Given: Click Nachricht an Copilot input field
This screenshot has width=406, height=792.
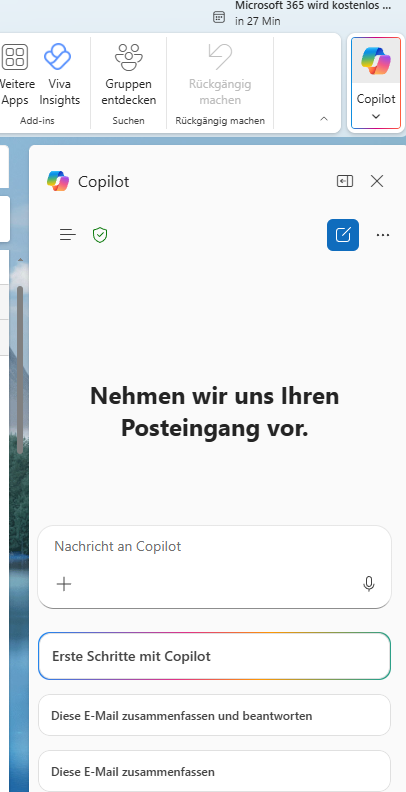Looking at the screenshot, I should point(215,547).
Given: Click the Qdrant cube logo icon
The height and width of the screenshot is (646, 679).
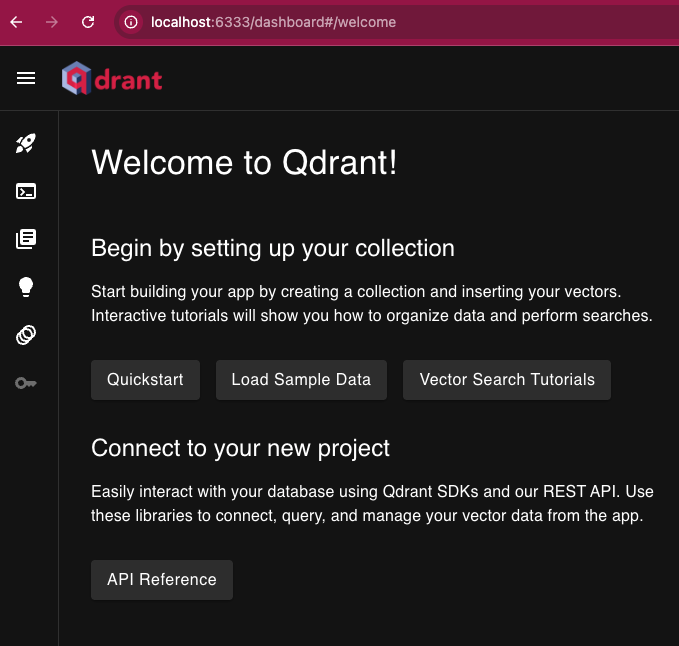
==
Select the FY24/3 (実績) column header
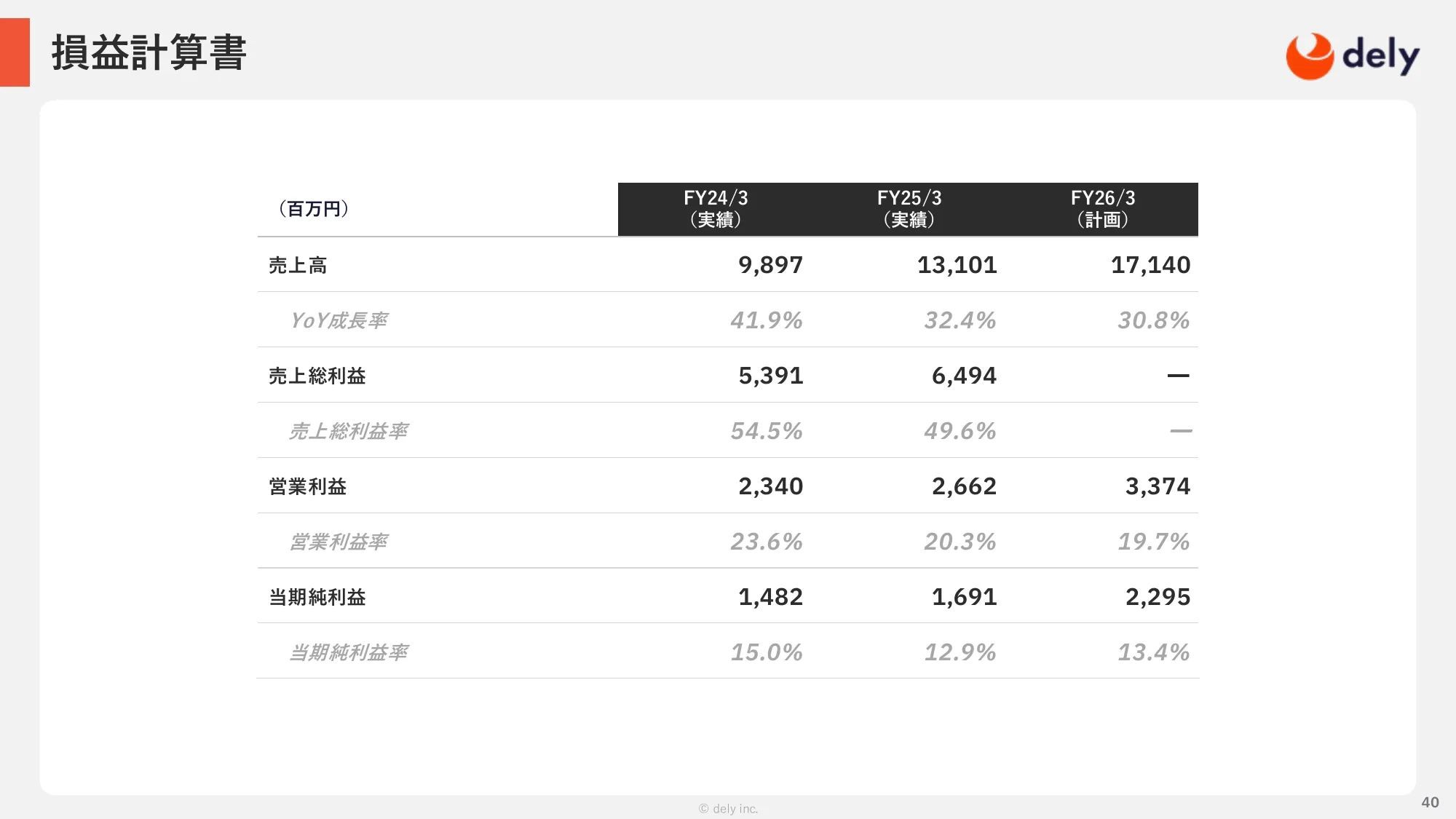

[Required work]:
What lines in the material above include "Given"? Copy every one of them.

[Response to the task]:
Given: Click Nachricht an Copilot input field
Given: Click the Qdrant cube logo icon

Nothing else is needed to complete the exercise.